▶ [DIRECTIONS]: How many lines of the listing below contain the string "will"? Case matters; reply with the number alone.

▶ [THE DATA]:
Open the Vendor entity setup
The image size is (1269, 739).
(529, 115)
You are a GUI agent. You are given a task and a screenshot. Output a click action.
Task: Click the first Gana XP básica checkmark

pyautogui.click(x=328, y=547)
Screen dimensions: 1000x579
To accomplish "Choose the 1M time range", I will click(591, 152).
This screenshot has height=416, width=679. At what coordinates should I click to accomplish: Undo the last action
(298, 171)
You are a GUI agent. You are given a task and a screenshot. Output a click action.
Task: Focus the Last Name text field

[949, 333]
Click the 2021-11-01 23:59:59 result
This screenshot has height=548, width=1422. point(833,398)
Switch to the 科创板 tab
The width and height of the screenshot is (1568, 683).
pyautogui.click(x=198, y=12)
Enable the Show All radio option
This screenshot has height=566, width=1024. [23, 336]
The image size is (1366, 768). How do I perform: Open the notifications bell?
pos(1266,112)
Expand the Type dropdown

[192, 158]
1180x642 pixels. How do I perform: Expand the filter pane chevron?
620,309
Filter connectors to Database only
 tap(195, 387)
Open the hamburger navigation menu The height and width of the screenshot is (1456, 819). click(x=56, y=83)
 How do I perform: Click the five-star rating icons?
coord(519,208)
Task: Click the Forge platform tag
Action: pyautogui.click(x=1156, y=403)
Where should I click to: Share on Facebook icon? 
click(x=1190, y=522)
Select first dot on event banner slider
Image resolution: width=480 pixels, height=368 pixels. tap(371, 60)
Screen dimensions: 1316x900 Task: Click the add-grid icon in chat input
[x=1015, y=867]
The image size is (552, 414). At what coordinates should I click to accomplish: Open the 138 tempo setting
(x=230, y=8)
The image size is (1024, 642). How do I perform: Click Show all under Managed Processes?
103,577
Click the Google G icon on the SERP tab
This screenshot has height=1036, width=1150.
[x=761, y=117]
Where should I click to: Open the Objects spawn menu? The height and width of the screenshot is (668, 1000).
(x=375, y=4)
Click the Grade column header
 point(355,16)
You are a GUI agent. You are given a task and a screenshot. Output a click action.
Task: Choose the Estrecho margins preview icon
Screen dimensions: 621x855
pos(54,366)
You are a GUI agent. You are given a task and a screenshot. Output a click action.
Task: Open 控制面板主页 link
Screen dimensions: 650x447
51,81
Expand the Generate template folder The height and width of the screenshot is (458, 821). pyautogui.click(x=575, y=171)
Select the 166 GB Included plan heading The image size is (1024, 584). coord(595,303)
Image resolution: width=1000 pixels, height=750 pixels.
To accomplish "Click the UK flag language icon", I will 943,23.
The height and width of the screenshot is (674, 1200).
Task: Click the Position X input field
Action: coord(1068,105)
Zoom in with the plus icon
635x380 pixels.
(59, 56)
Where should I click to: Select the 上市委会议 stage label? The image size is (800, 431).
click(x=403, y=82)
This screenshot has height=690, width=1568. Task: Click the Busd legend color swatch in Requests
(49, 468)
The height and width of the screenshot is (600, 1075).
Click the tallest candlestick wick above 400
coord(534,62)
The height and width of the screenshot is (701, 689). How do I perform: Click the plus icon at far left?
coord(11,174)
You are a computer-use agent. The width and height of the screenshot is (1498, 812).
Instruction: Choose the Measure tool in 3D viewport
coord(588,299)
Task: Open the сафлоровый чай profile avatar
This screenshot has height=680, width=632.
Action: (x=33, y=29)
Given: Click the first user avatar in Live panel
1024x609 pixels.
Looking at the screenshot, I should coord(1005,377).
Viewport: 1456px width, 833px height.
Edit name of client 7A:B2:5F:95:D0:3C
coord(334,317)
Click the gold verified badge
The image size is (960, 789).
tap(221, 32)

▶ [SOLUTION FOR THIS TASK]: 2